I am of the mind that it isn't for daVinci's command of the human form or his mastery of value. Quite simply, Mona has a soul.
Henry Ward Beecher wrote that "Every artist dips his brush in his own soul and paints his nature into his pictures." I think this is the very thing that makes something a "work of art." The technique is just the icing; the soul of the piece is the cake. Canvas, paint, paper, clay, metal, wire, ink, fiber: these are the substrates the artist loves and manipulates into a form. And like the golem of Jewish lore, the artist breathes life into that form with her enthusiasm, pain, insights, joys, triumphs, and faults. Sometimes, the kiss of the artist's soul is only recognizable to the artist; it is hidden away in journals and sketchbooks or supplanted by new, improved "golems." Sometimes, the work grows and becomes something more. It gains a life of its own beyond anything the artist could ever imagine and perhaps ultimately, it is protected by bulletproof glass in the world's premiere museum.
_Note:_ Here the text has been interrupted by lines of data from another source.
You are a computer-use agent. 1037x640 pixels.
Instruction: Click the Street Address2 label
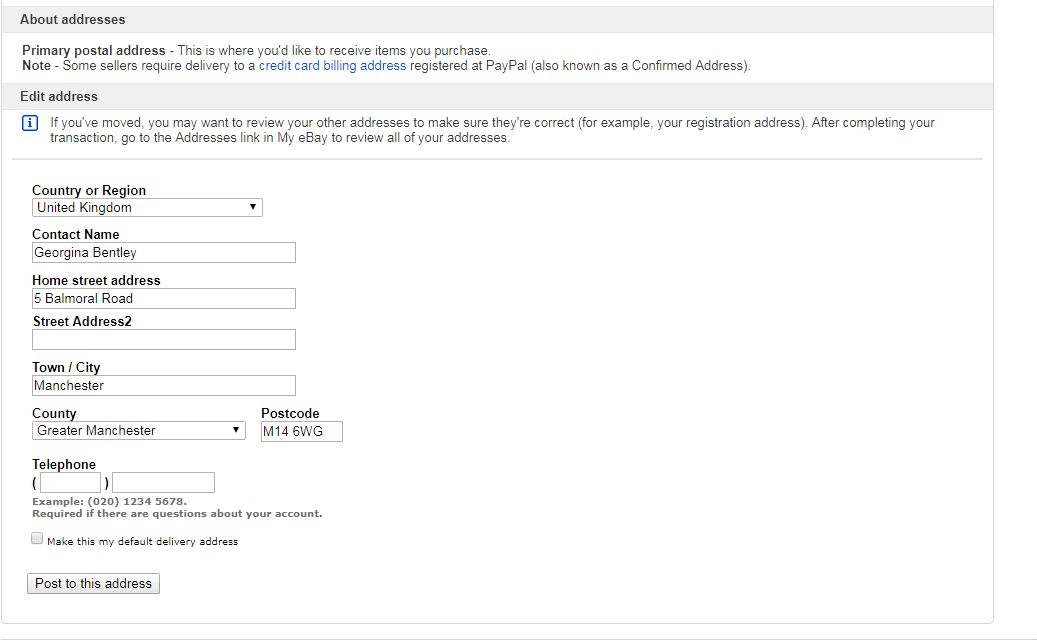coord(82,322)
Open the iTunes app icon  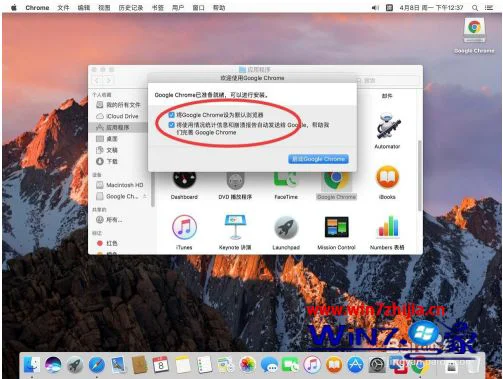(184, 227)
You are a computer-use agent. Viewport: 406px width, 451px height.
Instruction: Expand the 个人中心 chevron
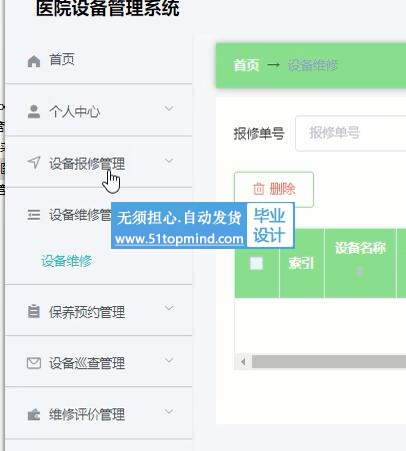169,109
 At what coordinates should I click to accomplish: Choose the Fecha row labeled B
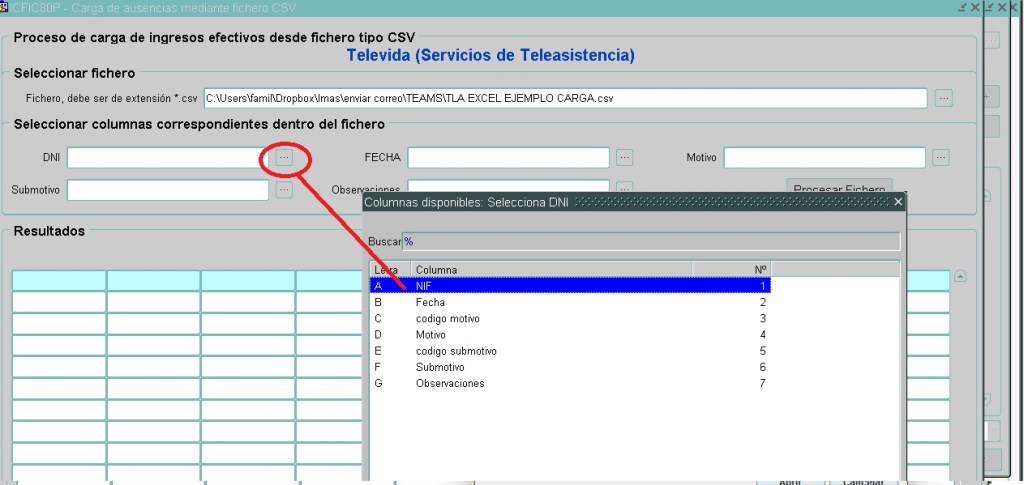(570, 302)

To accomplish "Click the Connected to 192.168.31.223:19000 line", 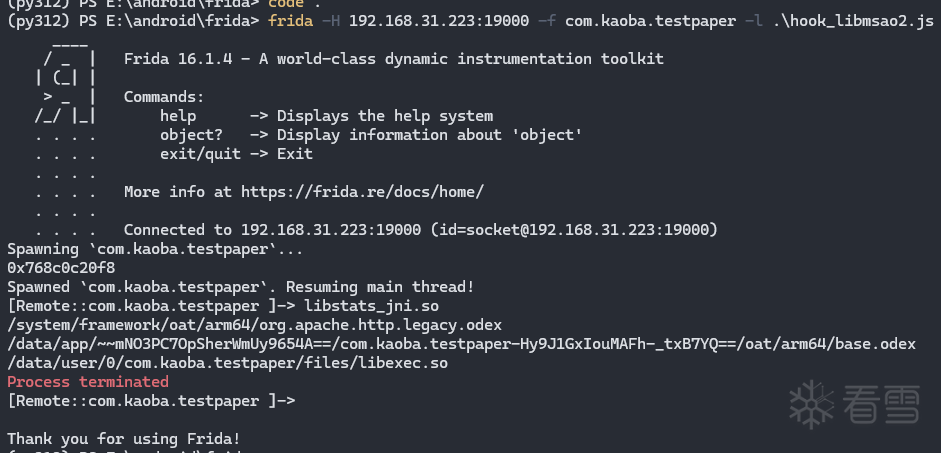I will pos(420,230).
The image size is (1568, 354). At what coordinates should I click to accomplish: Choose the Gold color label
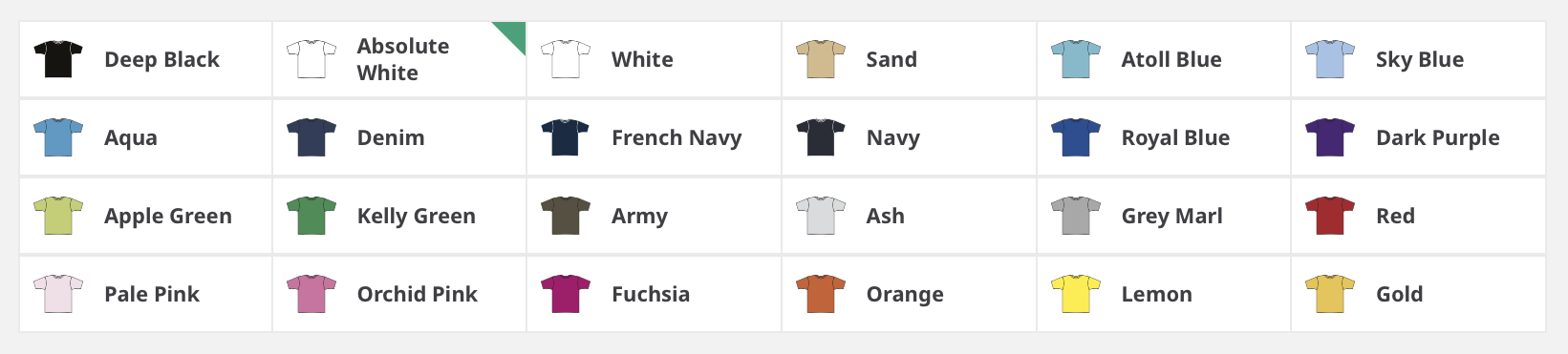pos(1399,294)
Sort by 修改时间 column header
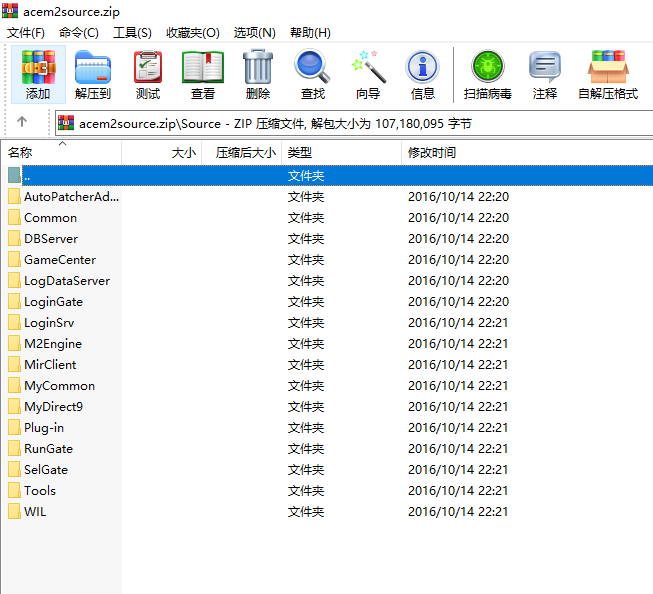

When I make art, I am not looking to create a masterpiece; I am hoping to create a life, an image that has a voice and a presence. The life I craft is not always pretty. In fact, most often it is ordinary, humble, quiet, and unpretentious. Sometimes, it is even ugly. Regardless of appearances, if I am successful, the work will be an extension of myself, a little piece of my soul that I offer up for viewing. Success can be hard to gauge though; Sometimes, the artist may think the soul is missing, that a misstep in technique obilterates the message or meaning. However, others may recognize the soul there even if the artist has given it up for lost. We must be careful not to let vicious inner critics blind us to what we have accomplished in even the most minor of works.
When a child draws, he or she doesn't see the crayon line that is too fat to be a neck, the smudge of jelly that serves as hair, or the arm that bends at an impossible angle. There are no ill-conceived perspectives or ill-proportioned features. There is simply the "thing" and the joy that created it. There is the twinkle in the eyes and the mystery that plays about the mouth. This is what draws us in and fills us up.
Labels: creative musings
Saturday, May 20, 2006
Well, I have decided to leap blindly onto the electronic bandwagon and try out blogging. I'll share my art and my random thoughts & observations on trying to live an artistic life. I'm hoping that this experiment will encourage me to write more enthusiastically and prolifically. The more daily wonderings I can generate, the more material I'll have to explore in my art. And sometimes, it is just helpful to document everyday struggles and triumphs, transforming the internal into something external. That, after all, is the job of the artist, no matter the media or medium.
This journal page, from 04.28.06, is the beginning in my exploration of wabi-sabi inspired art journaling. I am experimenting with spacious layouts, textured backgrounds, muted color schemes, and the use of of as little pre-copyrighted and/or strongly pre-determined imagery as possible. Many pages draw on observations of the natural world as a springboard for journal entries.